Only, what, two more weeks of 10-year anniversary coverage?
'The Killer In Me'
Natter 74: Ready or Not
Off-topic discussion. Wanna talk about corsets, duct tape, butt kicking, or physics? This is the place. Detailed discussion of any current-season TV must be whitefonted.
We can hope.
Had a bit of a scare today, my mom went to the ER with dizziness, light-headedness, and nausea. Tests couldn't find anything wrong so she's back home now, feeling somewhat better.
I just got a call from a friend who said she had gotten a panicked Facebook message from a friend of mine, R, wondering if I was okay. I haven't gotten a Facebook, phone or any other kind of message from R in months, and I haven't disappeared from Facebook, so WTF? He's been known in the past to leave a couple of phone messages for me and decide something had happened to me, without remembering that his phone was probably out of minutes, out of charge or lost. Then he calls friends of mine he barely knows and panics them. It's like he only remembers I exist every six months or so, and then thinks I should instantly appear. We used to be friends, but now it seems he only remembers I exist when he wants something.
Sorry. I had to rant somewhere.
Oh, no, Matt! I hope it was really nothing.
Ugh, Ginger, that's terrible.
I am so frustrated with my job. I think I'm going to go stand in the shower and cry. Maybe with a beer.
Glad it turned out okay, Matt.
Ginger, that's...bizarre. And irritating.
Steph, I endorse standing in the shower with a beer. The crying part is not good, obviously. Is it your boss again?
Is it your boss again?
Yeah. I'm just completely frustrated with the feedback she gives me.
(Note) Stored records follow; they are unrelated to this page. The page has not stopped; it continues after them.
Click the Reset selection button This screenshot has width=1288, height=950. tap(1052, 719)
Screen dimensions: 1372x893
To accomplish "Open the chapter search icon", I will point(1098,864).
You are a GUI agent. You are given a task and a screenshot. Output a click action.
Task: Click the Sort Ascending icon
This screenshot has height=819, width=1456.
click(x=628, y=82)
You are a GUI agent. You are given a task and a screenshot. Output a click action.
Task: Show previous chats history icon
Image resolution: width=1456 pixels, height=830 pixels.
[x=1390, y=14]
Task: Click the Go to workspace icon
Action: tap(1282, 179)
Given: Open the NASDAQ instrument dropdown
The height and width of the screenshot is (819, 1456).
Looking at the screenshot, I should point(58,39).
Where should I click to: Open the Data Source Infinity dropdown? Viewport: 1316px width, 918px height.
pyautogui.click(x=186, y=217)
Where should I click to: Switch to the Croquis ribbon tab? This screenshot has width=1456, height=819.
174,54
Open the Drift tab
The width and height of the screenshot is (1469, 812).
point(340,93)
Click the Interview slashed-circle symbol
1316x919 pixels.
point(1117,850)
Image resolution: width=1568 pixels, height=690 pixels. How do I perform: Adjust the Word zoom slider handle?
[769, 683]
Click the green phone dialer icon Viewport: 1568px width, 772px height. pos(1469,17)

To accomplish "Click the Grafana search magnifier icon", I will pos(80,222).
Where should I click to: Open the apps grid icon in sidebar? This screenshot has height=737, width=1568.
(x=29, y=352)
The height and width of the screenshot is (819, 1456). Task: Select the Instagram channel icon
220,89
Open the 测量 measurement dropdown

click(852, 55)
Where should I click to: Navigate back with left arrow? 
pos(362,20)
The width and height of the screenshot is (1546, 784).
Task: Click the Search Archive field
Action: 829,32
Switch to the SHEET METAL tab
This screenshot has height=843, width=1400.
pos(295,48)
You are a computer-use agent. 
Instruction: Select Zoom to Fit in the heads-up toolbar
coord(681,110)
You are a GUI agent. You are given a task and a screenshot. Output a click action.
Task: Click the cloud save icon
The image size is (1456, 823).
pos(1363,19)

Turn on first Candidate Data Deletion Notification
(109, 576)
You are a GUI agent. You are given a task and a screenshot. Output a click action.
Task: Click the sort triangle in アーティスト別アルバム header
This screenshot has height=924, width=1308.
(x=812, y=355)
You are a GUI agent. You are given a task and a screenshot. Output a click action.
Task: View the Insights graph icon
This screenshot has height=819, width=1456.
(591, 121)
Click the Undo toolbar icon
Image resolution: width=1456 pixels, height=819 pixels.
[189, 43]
One week I get raves and compliments (that I dutifully label with my "work kudos" label in Gmail), and the next week I get so much feedback on everything I did wrong that I have to page down twice just to read it all.
While I know my editing is neither perfect nor precisely the same from article to article (because different articles are more complex/more poorly written/etc., and because I am not an editing robot), I have a very hard time believing that I am SUPER AWESOME YAY TIMES one week and ENGLISH, DO YOU SPEAK IT the next week.
And ISTG she always gives me feedback on things that I did/didn't do because of our style, and so I point out that XYZ is our style, so that is why I didn't change it to ABC even though she thinks I should have. Then she replies "It's true that XYZ is our style, but I changed it to ABC because of [crazy-ass bullshit I couldn't have been expected to know because she just decided it's relevant]." That shit feels like gaslighting me SO HARD. I get bad feedback for following our style??? What the shit.
I was panic-spiraling earlier and I managed to pull out because I realized lunch was a good idea. And now I'm flipping out again because people keep asking me for status updates and I just need everyone to SLOW THEIR ROLL, god damn it.
That shit feels like gaslighting me SO HARD.
Um, I think because she is? Her feedback is so wildly inconsistent that it's useless. There's no way you can improve your performance with feedback like that.
Ginger, it sounds like your former friend is a drama llama who likes to shove emotional labor onto other people.
Ginger, it sounds like your former friend is a drama llama who likes to shove emotional labor onto other people.
He is all of that, yet he complains about other people's drama. I live in fear that during one of these weird fits he'll call my mother.
Steph, do you know any of the other freelancers well enough to compare notes?